PASAJE CITADO:
2.- Las titulaciones universitarias estarán organizadas en dos niveles y en tres ciclos: grados (primer ciclo) y postgrados (máster o segundo ciclo y doctorado o tercer ciclo).
3.- Los títulos de grado deben tener una duración más corta que las actuales licenciaturas (se habla de tres años o, lo que es lo mismo, 180 créditos ECTS, o cuatro años o, lo que es lo mismo, 240 créditos ECTS), deben dar una formación generalista y -de acuerdo con el punto primero- deben estar orientados a satisfacer las demandas del mercado de trabajo.

Queda a decisión del Gobierno de la Nación, previa propuesta del Consejo de Coordinación Universitaria y del MEC, tanto el catálogo de los estudios de grado como su duración y la distribución y carácter de materias y asignaturas en el seno de los mismos.

Desde el punto de vista de la mencionada Subcomisión, pues, ninguna de esas tres titulaciones actualmente existentes -ni otras, fundamentalmente Filologías cuya supresión también se propone- reúne los requisitos exigidos derivados de las directrices señaladas, ya que o bien no son suficientemente generalistas o bien no están orientadas a satisfacer las demandas del mercado de trabajo. Dicho de otro modo, esas actuales titulaciones no están cumpliendo adecuadamente los objetivos previstos en el plan de convergencia. Naturalmente, la indignación de un sector significativo de la comunidad universitaria resulta comprensible habida cuenta de que esas tres titulaciones, precisamente, matriculan en estos momentos quizás la parte más significativa de los alumnos que cursan carreras de humanidades.

Otros argumentos se esgrimen por parte no ya solo de los "damnificados” por esta propuesta, sino por otros sectores universitarios. Uno, el primero, concierne al criterio establecido de que todas las titulaciones de grado deben estar orientadas a satisfacer las demandas del mercado de trabajo. Tal criterio, se dice -y en mi opinión con mucha razón-, no es adecuado debido a que la Universidad también debe dar formación intelectual y son muchos los ciudadanos que desean cursar sobre todo las titulaciones de humanidades para mejorar su formación y sin esperar una vinculación directa con el mercado laboral (siendo así, además, que faltan estudio serios de la tal vinculación entre las titulaciones de humanidades y el mercado laboral).

LÍNEAS EXTRAÍDAS:
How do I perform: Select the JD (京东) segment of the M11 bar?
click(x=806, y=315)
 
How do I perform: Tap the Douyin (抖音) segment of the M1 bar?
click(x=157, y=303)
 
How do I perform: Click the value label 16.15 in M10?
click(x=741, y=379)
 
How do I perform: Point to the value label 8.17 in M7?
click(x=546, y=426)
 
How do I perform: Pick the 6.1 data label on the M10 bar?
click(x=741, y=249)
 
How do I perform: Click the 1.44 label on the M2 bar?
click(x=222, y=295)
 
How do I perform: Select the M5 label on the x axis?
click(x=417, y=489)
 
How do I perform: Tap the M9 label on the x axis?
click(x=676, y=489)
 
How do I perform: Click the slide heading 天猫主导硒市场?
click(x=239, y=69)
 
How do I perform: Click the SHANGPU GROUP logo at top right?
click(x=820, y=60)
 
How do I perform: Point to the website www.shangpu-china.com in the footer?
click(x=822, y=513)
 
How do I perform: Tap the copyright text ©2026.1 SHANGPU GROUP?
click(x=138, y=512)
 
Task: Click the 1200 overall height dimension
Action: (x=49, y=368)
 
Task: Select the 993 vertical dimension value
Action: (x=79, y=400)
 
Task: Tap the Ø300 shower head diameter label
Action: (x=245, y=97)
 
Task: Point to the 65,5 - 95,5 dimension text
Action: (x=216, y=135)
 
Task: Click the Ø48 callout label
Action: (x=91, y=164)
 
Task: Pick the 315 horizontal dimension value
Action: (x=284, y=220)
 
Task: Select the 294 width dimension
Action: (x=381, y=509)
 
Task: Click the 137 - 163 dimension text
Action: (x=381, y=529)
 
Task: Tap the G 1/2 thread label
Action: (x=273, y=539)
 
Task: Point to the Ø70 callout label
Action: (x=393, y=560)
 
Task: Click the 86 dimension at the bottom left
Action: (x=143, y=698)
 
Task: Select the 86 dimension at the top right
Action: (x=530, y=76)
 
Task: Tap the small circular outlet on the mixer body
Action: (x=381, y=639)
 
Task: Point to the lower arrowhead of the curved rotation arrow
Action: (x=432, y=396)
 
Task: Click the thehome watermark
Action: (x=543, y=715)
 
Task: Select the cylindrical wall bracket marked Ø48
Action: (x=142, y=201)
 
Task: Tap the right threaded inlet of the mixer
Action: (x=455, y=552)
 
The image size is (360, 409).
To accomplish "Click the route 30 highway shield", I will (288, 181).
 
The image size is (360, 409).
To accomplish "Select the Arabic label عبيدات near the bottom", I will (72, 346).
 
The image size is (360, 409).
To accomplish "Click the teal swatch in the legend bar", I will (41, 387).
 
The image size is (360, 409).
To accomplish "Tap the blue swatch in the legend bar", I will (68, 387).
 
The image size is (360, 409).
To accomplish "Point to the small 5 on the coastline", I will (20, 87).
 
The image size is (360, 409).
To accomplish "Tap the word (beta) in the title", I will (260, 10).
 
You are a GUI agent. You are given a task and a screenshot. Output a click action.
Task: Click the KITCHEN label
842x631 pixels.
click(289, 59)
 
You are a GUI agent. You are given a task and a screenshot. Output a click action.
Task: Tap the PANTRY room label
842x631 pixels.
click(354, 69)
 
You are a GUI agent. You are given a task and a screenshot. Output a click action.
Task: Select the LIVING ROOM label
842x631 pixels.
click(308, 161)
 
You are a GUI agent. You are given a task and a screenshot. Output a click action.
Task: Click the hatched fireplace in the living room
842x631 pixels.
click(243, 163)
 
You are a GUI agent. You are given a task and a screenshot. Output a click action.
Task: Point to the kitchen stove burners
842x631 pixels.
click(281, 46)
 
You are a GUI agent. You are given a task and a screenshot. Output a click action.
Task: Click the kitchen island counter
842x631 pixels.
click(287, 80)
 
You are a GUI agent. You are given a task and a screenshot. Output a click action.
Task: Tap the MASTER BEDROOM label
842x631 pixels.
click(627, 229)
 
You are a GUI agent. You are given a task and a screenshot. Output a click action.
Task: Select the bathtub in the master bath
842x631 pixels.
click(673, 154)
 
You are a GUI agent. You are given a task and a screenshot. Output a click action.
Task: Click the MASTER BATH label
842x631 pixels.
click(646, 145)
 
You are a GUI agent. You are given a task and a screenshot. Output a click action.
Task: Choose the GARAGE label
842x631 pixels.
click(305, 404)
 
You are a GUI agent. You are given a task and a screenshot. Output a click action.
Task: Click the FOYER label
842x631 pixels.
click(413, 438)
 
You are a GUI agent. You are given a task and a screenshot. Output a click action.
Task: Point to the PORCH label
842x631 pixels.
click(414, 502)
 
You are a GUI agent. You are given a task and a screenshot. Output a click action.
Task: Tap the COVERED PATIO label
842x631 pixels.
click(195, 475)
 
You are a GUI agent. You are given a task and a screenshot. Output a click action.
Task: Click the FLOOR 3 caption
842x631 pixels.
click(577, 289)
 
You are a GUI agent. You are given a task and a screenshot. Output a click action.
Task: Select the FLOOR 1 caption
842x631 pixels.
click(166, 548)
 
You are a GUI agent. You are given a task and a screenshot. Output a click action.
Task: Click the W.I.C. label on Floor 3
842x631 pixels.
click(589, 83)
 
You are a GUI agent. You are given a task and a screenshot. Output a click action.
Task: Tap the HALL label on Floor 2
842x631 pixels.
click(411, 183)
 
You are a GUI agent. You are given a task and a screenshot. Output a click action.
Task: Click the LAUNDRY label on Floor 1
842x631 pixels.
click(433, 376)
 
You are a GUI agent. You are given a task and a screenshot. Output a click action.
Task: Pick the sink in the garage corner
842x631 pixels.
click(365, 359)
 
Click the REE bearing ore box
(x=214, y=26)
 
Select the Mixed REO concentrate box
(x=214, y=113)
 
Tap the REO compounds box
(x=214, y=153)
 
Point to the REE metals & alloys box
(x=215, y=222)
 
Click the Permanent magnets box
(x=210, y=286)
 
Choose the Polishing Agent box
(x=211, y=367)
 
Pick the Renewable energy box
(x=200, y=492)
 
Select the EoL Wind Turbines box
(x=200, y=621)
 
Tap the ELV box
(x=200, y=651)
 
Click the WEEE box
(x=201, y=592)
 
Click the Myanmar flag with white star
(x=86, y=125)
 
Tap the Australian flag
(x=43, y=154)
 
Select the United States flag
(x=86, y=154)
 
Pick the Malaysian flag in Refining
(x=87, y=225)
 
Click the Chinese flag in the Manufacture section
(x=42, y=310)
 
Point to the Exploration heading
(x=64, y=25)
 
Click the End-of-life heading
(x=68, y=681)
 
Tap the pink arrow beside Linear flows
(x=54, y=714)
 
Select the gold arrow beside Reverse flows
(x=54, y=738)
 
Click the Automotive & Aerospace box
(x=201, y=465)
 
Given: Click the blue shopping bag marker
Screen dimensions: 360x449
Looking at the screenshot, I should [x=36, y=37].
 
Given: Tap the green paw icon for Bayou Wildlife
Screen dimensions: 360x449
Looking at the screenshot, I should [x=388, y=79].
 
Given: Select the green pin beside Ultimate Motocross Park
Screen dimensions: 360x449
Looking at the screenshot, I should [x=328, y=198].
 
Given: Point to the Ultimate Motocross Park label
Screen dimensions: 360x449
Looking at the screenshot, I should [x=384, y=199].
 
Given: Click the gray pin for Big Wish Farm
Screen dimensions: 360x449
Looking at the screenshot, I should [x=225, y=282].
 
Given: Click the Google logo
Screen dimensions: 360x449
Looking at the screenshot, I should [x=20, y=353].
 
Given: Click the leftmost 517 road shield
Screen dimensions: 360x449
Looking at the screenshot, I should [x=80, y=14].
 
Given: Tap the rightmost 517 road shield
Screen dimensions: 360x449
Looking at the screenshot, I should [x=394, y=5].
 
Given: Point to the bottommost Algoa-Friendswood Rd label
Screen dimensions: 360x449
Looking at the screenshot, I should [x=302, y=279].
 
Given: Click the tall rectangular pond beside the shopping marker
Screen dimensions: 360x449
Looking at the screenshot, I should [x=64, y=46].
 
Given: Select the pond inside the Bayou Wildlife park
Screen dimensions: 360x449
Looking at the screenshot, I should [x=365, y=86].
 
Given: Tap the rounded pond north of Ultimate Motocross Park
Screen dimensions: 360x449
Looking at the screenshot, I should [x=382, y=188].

DESAFÍOS:
A - Transcribe del pasaje citado el tramo que va desde «Desde el punto» hasta «carreras de humanidades.», sin alterar nada.
B - Según el pasaje citado, ¿a cuántos créditos ECTS equivale un título de grado de cuatro años?

LAS RESPUESTAS:
A -
Desde el punto de vista de la mencionada Subcomisión, pues, ninguna de esas tres titulaciones actualmente existentes -ni otras, fundamentalmente Filologías cuya supresión también se propone- reúne los requisitos exigidos derivados de las directrices señaladas, ya que o bien no son suficientemente generalistas o bien no están orientadas a satisfacer las demandas del mercado de trabajo. Dicho de otro modo, esas actuales titulaciones no están cumpliendo adecuadamente los objetivos previstos en el plan de convergencia. Naturalmente, la indignación de un sector significativo de la comunidad universitaria resulta comprensible habida cuenta de que esas tres titulaciones, precisamente, matriculan en estos momentos quizás la parte más significativa de los alumnos que cursan carreras de humanidades.

B - 240 créditos ECTS.